Les réaménagements en question comportent des coûts, mais nous ne calculons pas la différence entre le coût par pied carré d'un immeuble loué en milieu rural en Saskatchewan et ce qui serait demandé au centre-ville, à Ottawa. Les ministres d'Ottawa deviennent toujours très agités quand il y a ce genre de discussion, mais cela ne me dérange pas : je crois que le besoin d'établir les bureaux administratifs dans les grandes villes reste à prouver.
Cela vaut particulièrement pour les opérations administratives qui supposent une grande manipulation des données — un traitement intensif des données comme dans le cas des déclarations d'impôt sur le revenu et ainsi de suite. Je suis toujours inquiet quand je reçois une lettre des services fiscaux de Shawinigan, mais pas parce que c'est Shawinigan. Je me sens mieux depuis qu'il y a un nouveau gouvernement en place. Je n'ai pas à m'inquiéter du courrier qui vient de Shawinigan autant que par le passé, mais je donne crédit à ce premier ministre, député local, qui est allé constituer là un bassin d'employés.
Dans l'analyse particulière que vous faites des grappes, monsieur Partridge, pour les États-Unis et pour le Canada à la fois, quel est le rôle du secteur public? Dans quelle mesure y voyez-vous un levier important pour ce qui est de faciliter l'établissement des grappes en question et d'installer dans les régions rurales des employeurs qui recrutent — pour aider vraiment à améliorer la base économique générale?
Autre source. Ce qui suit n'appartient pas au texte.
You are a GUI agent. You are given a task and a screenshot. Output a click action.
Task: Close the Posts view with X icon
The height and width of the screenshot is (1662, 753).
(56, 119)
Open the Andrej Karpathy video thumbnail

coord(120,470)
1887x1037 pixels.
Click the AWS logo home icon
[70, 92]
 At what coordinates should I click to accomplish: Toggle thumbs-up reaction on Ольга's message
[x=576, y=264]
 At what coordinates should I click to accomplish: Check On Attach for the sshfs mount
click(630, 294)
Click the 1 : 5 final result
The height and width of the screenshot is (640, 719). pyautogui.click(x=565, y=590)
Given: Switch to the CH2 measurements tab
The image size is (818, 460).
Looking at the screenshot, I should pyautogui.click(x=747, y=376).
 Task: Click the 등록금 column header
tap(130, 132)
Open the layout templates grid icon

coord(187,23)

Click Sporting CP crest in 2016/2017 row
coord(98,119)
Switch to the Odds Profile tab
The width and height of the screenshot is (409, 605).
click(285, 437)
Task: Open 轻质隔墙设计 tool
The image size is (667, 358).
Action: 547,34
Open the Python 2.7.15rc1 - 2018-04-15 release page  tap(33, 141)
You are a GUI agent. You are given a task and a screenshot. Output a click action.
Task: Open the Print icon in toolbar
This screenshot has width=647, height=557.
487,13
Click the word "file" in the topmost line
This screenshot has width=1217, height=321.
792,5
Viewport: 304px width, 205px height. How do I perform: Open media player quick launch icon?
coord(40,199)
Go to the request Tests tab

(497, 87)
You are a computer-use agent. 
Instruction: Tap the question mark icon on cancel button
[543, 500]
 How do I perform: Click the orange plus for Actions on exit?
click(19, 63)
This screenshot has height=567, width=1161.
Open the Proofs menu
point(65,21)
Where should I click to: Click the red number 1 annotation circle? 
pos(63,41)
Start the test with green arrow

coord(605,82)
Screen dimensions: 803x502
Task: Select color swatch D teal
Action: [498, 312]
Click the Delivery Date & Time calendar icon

M. Partridge : Le gouvernement joue un rôle important. J'admets que le gouvernement dispose de ressources limitées. Il a tant de choses à accomplir — santé, éducation et autres besoins — qu'il n'en a que tant à offrir pour revitaliser les régions rurales.
Tout de même, pour ce qui est du rôle du gouvernement, il s'agit de soutenir. L'infrastructure nécessaire existe-t- elle? Les services sociaux nécessaires existent-ils? Que ce soit dans chaque ville ou, plus vraisemblablement, étant donné les coûts, dans les grands centres tout au moins, est-ce qu'il existe des façons de s'assurer que les gens des campagnes ont accès à cela? Quant au troisième rôle, vous évoquez le cas de petits créneaux originaux où les pouvoirs publics peuvent jouer un rôle. Je suis tout à fait d'accord avec votre analyse, à condition de ne pas essayer de réaménager certains types de services gouvernementaux et en situer le centre dans des petites collectivités rurales où il n'est pas possible d'attirer les employés; les petits centres en question ne permettront pas d'attirer certains types de personnes ayant des exigences élevées du point de vue de l'éducation.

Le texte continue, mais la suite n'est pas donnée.